Sometime over the coming days, we expect the United States Congress to pass a drastic and necessary stimulus package. This should provide a short-term boost to not only workers and businesses, but for the stock market. Even if you are considering changing your allocations, we believe it is best to wait until the stimulus bill is passed.
On a positive note, the Federal Reserve introduced new programs to support markets today. In addition to open-ended quantitative easing, the Federal Reserve will also create a “Main Street” lending program to make sure small businesses have credit access. Federal Reserve also reintroduced the Term Asset-Backed Securities Loan Facility (TALF) to help the flow of credit.
We expect a pickup in growth during the 3rd quarter. Solid, well capitalized companies with stable balance sheets will outperform when the market turns. Investors will not make speculative bets. Our preferred positions, including Vanguard Dividend Appreciation and iShares Edge MSCI Min Vol USA ETF (USMV) have declined less than the market and will outperform once stocks rebound. Both funds are very inexpensive, have excellent diversification and have outperformed more than 89 percent of their competitors.
Companies that used buybacks to improve their stock prices should be avoided. Focus on balance sheets, strong management and long-term viability.
At Mutual Fund Investor Guide and MDS Wealth Advisors, we are fully prepared to continue operations in the event further restrictions occur.
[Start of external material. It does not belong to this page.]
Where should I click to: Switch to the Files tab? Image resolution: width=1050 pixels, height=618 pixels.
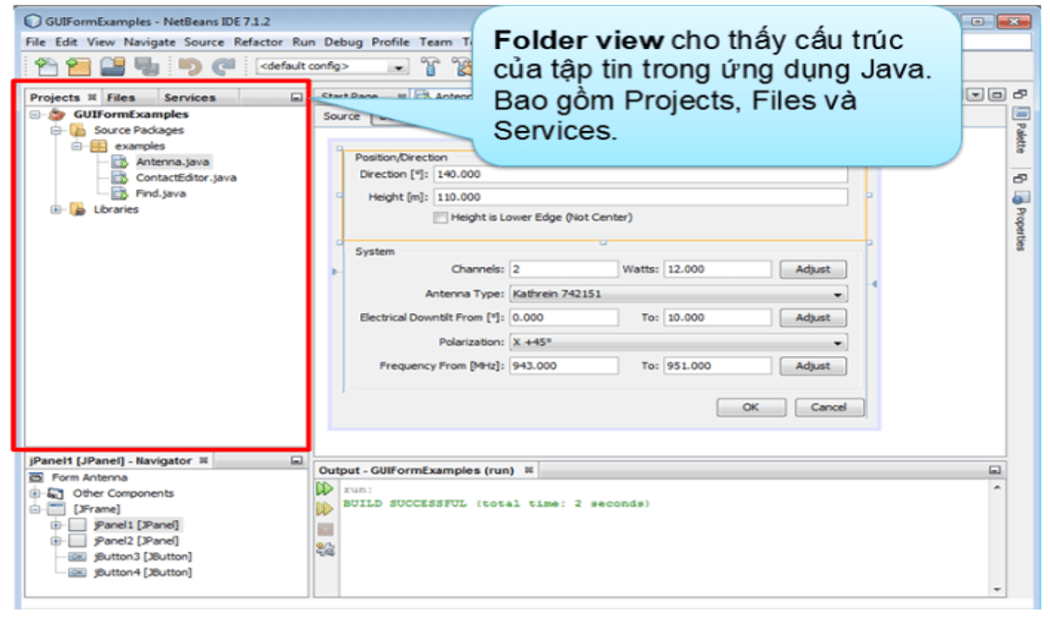click(123, 97)
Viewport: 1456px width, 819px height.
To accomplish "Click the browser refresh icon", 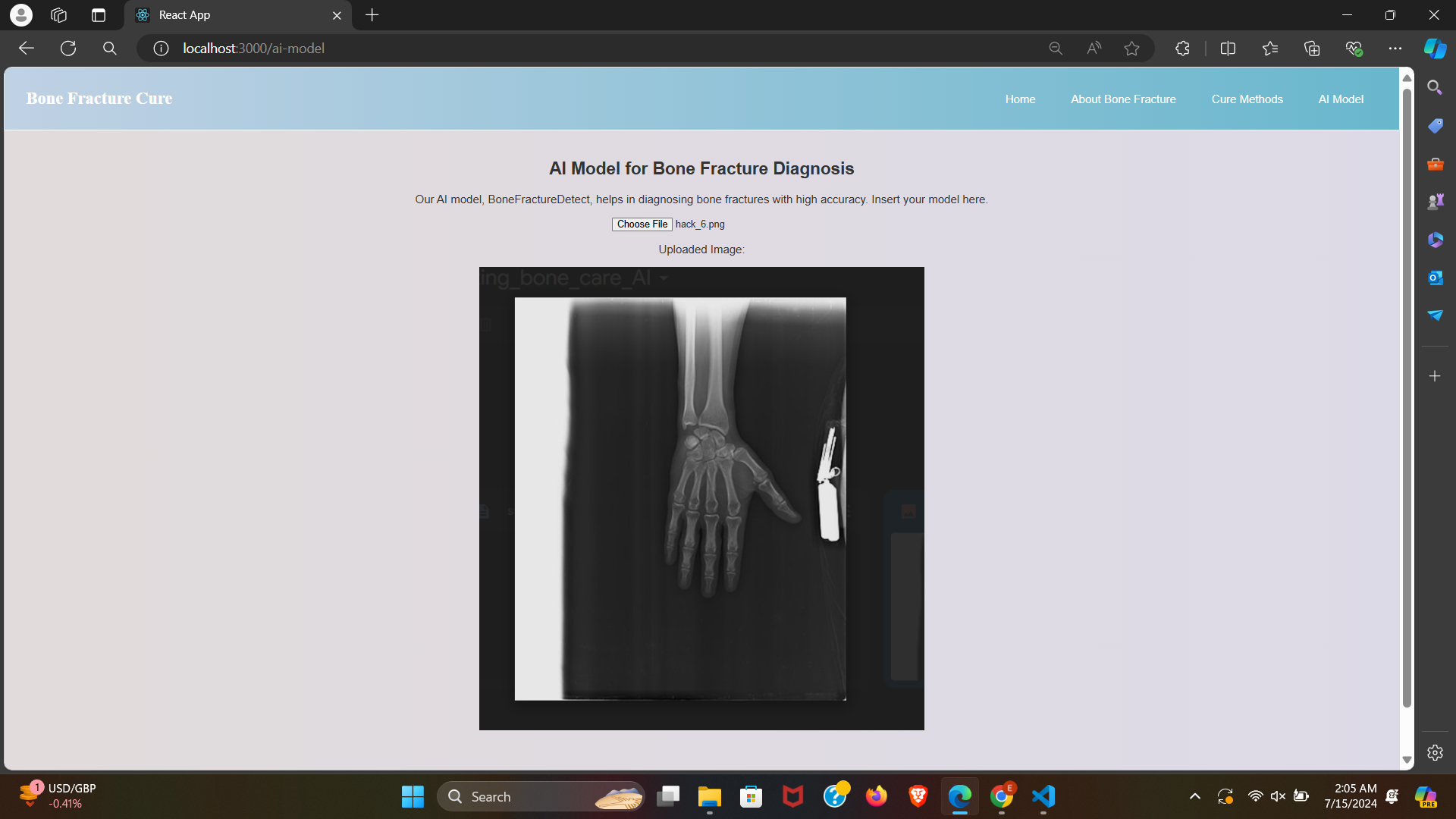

Our technology allows us to work remotely, serving you without interruption – the exception being that you may hear young children or dogs in the background during our calls. We hope this is not a reflection of our professionalism but rather a reality of what we need to do to ensure our staff are safely with their families during uncertain times.
Our business operates in a small college town in northwestern Massachusetts. As colleges and schools have made unprecedented decisions to close and state leaders have placed restrictions on restaurants, gyms, entertainment and activities, it is important now more than ever to support your local communities. Even in large cities, if you have the means, embrace the businesses that we may have taken for granted over the years. They will need all our support to get through the coming days.